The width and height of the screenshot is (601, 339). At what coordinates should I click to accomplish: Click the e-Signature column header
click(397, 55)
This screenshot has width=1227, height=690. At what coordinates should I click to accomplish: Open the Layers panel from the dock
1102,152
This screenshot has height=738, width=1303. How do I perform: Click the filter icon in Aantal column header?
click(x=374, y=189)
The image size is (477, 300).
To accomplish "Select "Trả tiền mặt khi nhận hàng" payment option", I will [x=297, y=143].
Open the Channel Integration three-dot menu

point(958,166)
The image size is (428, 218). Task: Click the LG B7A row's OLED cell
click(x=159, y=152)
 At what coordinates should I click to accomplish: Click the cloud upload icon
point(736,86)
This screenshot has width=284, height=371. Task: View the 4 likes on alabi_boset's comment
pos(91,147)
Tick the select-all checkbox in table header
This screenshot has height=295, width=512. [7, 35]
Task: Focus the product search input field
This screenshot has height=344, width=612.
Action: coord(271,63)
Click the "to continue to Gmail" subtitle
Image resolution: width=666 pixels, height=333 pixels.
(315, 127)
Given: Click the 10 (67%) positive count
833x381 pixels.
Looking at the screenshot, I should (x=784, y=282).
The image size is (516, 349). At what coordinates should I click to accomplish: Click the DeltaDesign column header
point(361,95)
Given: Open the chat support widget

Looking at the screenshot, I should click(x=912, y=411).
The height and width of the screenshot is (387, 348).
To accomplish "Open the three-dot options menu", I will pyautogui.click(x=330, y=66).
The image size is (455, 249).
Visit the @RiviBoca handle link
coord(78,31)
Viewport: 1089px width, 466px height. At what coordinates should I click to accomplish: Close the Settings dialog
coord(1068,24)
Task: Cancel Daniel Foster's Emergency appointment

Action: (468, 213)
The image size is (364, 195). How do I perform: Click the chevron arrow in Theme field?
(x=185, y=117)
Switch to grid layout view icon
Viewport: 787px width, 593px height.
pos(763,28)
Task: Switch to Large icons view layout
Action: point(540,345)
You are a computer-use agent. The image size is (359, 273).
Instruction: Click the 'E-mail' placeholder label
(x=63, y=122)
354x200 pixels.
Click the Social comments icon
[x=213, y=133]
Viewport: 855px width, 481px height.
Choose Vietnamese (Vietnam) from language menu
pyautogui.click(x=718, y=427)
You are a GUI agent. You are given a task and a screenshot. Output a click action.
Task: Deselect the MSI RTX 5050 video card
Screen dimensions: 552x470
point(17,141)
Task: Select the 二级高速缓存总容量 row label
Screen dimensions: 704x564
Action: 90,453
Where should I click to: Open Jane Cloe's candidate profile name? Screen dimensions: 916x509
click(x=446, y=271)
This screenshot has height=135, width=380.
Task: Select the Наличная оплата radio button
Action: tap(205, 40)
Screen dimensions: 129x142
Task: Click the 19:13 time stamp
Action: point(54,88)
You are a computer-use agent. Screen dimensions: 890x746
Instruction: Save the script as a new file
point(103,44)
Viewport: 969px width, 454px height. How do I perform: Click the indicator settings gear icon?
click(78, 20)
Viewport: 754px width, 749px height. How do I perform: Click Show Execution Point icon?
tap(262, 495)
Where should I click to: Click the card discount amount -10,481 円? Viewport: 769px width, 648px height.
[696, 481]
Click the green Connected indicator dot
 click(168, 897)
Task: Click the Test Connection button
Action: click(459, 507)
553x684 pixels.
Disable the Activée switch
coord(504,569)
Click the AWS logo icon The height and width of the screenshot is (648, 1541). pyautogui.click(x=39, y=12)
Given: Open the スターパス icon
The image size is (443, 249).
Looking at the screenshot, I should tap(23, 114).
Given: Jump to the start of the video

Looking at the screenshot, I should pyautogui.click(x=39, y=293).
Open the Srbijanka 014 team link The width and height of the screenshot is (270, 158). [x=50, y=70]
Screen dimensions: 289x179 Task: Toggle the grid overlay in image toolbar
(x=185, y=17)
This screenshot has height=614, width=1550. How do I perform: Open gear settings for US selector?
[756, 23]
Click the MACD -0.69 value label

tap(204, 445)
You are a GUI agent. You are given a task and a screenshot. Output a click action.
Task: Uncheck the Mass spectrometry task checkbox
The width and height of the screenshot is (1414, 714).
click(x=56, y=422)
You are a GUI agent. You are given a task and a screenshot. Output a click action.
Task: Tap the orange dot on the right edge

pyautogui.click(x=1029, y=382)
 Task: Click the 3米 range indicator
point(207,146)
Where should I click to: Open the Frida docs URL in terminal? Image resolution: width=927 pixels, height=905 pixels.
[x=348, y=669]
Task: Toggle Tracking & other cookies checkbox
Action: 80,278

_ _ _

Return every line from the entries that holds the string "computer".

-- Your solution --
You are a computer-use agent. The image size is (359, 273).
You are a computer-use agent. Screen dimensions: 890x746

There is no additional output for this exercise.